▶ [ABOUT THIS TASK]
Only a number is wanted: how many lines in the records below contain "checkbox"?

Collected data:
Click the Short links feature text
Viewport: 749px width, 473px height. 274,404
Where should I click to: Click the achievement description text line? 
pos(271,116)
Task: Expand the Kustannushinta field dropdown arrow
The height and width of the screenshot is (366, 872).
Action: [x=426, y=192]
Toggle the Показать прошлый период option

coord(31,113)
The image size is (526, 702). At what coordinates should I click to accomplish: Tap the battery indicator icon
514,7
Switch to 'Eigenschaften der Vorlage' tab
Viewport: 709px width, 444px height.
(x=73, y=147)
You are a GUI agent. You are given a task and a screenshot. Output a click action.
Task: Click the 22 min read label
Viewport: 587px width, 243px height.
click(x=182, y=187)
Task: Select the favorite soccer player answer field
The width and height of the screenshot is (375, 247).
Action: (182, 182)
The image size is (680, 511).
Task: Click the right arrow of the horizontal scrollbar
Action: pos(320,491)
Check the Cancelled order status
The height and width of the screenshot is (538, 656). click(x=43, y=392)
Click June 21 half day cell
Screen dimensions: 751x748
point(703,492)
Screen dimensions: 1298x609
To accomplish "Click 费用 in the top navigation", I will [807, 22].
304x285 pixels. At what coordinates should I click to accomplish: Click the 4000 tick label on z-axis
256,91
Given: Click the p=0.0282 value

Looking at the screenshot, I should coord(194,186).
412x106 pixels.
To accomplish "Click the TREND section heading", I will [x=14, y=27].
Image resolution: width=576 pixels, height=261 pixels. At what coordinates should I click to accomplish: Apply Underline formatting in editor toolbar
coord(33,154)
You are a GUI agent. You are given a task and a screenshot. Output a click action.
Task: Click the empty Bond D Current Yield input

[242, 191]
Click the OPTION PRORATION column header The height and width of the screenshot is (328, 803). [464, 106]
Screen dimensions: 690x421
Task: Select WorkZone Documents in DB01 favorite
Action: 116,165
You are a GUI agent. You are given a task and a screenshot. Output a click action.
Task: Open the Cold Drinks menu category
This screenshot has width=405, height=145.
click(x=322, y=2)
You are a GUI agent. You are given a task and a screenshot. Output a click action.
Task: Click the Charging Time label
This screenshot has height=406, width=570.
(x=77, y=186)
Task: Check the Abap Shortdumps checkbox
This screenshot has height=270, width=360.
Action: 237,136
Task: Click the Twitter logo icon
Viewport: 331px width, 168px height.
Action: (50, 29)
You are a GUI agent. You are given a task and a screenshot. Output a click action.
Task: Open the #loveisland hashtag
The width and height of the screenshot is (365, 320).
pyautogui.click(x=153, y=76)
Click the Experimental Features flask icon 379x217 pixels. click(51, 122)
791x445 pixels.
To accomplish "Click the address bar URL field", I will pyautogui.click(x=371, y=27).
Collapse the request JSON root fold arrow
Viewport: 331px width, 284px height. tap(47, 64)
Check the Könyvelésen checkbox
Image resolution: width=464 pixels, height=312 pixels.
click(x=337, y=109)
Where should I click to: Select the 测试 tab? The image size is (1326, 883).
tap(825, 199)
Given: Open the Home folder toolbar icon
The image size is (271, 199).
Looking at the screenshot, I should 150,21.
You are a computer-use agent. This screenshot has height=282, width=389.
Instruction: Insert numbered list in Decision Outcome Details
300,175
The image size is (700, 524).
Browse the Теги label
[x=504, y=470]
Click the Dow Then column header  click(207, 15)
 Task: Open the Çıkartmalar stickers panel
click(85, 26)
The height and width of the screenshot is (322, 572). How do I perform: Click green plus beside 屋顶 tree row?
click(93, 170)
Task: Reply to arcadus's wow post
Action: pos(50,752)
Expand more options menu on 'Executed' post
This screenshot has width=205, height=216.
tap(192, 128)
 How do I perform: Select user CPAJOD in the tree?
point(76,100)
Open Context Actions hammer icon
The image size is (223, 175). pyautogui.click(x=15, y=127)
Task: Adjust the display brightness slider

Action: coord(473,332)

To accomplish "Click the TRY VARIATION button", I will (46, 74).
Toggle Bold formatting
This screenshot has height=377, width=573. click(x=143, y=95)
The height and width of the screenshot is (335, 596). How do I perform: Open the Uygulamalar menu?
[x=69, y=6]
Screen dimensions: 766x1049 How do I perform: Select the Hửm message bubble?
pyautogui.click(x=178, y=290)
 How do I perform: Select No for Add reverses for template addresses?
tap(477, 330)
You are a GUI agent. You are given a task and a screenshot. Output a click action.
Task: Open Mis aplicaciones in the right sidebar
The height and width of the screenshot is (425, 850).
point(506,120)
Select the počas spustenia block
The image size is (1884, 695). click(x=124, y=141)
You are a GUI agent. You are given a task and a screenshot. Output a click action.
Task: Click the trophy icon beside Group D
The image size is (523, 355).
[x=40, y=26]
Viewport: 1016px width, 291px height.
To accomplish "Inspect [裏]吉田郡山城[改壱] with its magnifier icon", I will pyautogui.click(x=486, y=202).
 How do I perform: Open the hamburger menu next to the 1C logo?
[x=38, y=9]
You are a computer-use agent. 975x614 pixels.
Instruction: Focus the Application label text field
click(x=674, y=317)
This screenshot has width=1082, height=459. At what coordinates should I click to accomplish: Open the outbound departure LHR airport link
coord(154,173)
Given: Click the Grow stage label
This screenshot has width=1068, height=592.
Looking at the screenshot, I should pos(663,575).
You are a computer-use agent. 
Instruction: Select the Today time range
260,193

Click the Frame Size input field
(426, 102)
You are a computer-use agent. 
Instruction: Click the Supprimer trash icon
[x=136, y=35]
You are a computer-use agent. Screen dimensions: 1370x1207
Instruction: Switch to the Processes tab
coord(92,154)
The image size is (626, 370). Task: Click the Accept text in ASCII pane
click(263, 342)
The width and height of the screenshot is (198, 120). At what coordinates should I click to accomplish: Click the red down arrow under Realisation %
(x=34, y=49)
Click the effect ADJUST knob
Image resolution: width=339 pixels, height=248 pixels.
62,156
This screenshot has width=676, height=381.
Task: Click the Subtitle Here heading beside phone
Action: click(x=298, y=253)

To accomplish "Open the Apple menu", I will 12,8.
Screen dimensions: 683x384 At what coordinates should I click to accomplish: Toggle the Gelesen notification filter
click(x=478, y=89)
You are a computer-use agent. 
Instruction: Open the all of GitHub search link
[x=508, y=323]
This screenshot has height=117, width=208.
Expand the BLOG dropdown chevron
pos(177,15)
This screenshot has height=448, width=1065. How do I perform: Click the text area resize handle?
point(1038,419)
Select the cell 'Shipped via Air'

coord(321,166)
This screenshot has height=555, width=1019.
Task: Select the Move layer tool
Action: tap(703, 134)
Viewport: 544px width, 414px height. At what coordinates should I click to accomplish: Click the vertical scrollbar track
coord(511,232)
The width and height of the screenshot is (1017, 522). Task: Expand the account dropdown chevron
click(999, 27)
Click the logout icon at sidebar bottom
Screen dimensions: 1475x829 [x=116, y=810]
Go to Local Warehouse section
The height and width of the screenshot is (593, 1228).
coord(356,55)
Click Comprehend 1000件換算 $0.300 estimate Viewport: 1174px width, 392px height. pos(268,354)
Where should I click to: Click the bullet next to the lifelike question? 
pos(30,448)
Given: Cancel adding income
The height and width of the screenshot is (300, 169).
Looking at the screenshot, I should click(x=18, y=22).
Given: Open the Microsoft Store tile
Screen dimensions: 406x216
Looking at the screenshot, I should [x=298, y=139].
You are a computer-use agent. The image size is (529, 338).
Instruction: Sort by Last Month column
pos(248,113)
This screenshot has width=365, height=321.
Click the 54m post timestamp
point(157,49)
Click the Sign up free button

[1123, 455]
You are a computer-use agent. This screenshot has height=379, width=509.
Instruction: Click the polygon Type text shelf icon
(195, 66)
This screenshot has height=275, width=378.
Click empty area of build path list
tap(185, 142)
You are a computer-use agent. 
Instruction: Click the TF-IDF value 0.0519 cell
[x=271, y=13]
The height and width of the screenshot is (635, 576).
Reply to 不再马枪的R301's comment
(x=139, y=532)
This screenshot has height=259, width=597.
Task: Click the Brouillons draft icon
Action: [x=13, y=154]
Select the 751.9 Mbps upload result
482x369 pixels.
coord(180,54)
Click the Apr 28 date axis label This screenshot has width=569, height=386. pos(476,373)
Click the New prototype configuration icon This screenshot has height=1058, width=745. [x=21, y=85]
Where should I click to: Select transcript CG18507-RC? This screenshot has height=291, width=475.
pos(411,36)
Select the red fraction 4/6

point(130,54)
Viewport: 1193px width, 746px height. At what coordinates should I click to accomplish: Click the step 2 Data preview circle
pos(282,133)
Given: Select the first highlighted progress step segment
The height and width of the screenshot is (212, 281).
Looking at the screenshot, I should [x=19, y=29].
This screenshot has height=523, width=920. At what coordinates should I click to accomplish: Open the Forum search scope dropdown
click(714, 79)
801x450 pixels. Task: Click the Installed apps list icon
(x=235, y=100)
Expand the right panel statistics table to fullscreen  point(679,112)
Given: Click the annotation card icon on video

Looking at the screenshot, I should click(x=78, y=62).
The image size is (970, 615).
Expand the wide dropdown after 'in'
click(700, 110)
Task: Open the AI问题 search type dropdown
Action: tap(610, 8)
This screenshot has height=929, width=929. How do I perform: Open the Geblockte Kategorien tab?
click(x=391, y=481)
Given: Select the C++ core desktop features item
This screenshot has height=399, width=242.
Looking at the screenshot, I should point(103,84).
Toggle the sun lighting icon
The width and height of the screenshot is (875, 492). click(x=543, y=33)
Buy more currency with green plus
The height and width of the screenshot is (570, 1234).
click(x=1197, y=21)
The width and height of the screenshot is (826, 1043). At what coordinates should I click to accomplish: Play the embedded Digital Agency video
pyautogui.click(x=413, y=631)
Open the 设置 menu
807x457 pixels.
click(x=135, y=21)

▶ [SOLUTION BELOW]
2